§ **Assignment**:
All the records that follow need to be reproduced exactly. Omit the images.

§ **Source information**:
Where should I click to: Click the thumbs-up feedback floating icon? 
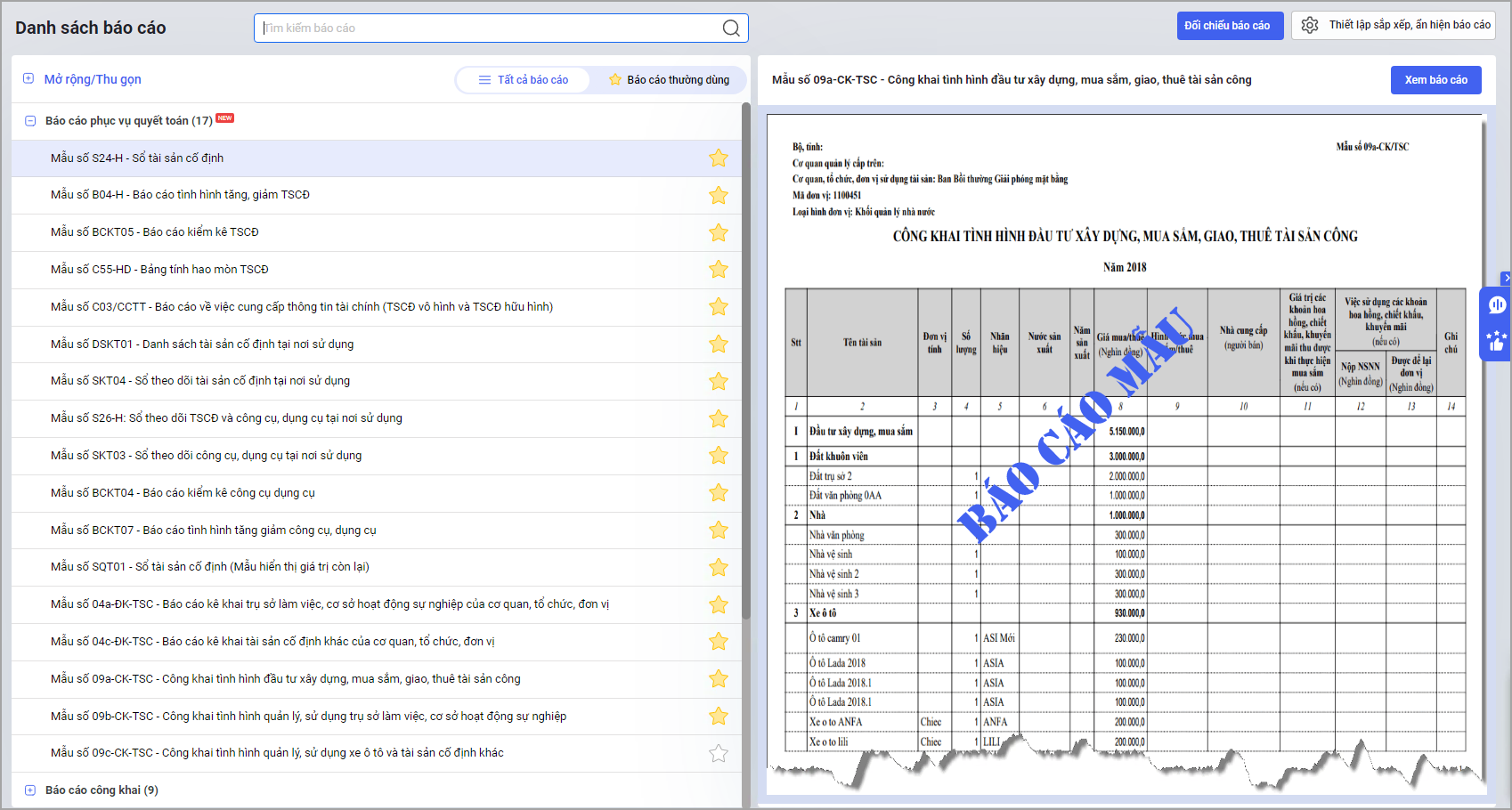pos(1497,342)
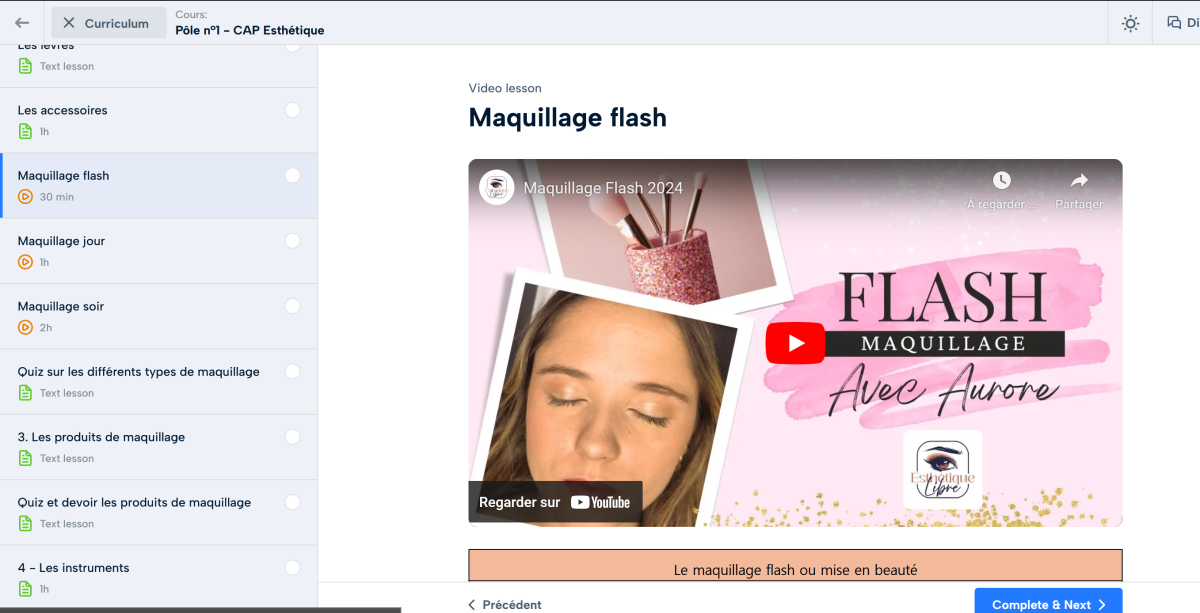Click the Watch Later clock icon
Viewport: 1200px width, 613px height.
(x=1001, y=181)
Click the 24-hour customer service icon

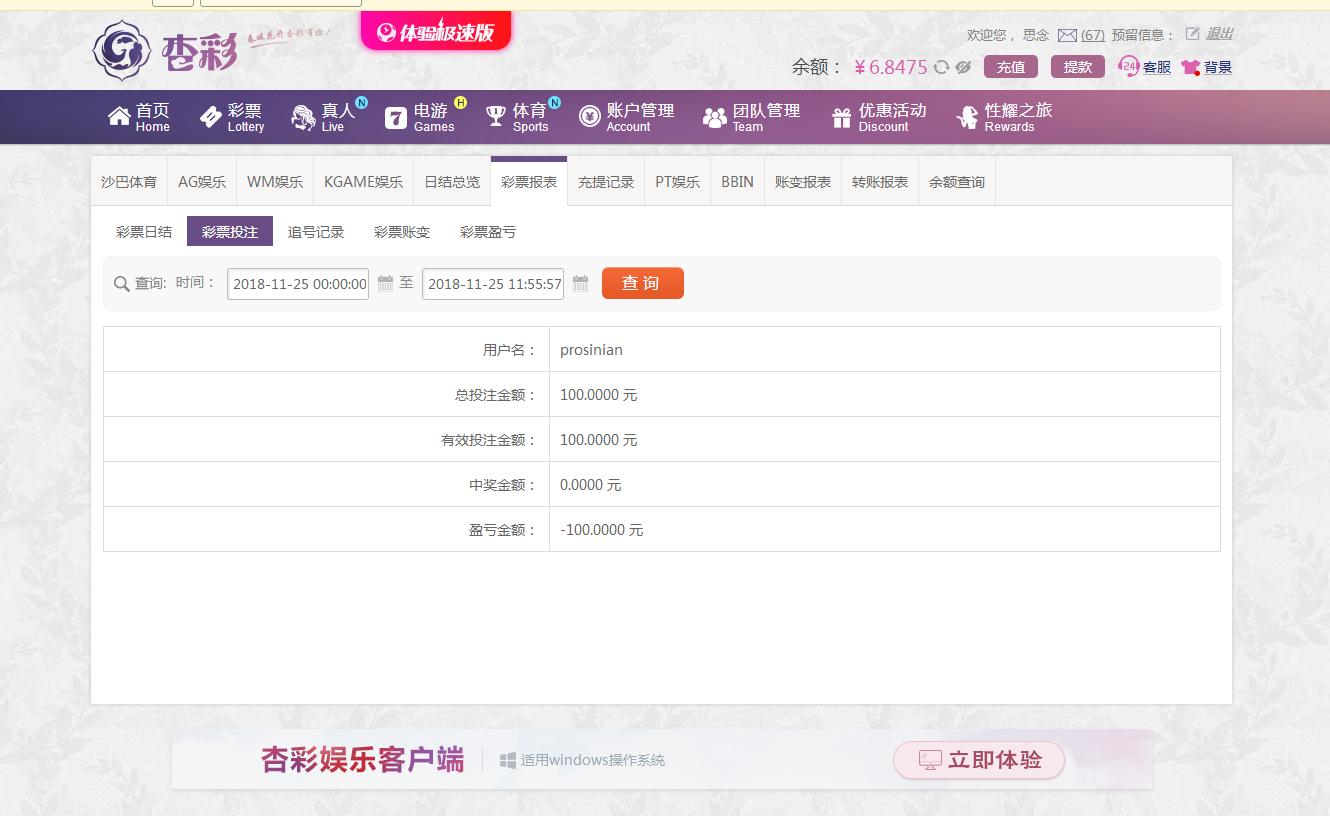point(1129,67)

§ **Answer to the problem**:
Where should I click to: Click the thumbs-up feedback floating icon? 
pos(1497,342)
Click the Watch Later clock icon
Viewport: 1200px width, 613px height.
(x=1001, y=181)
Click the 24-hour customer service icon

point(1129,67)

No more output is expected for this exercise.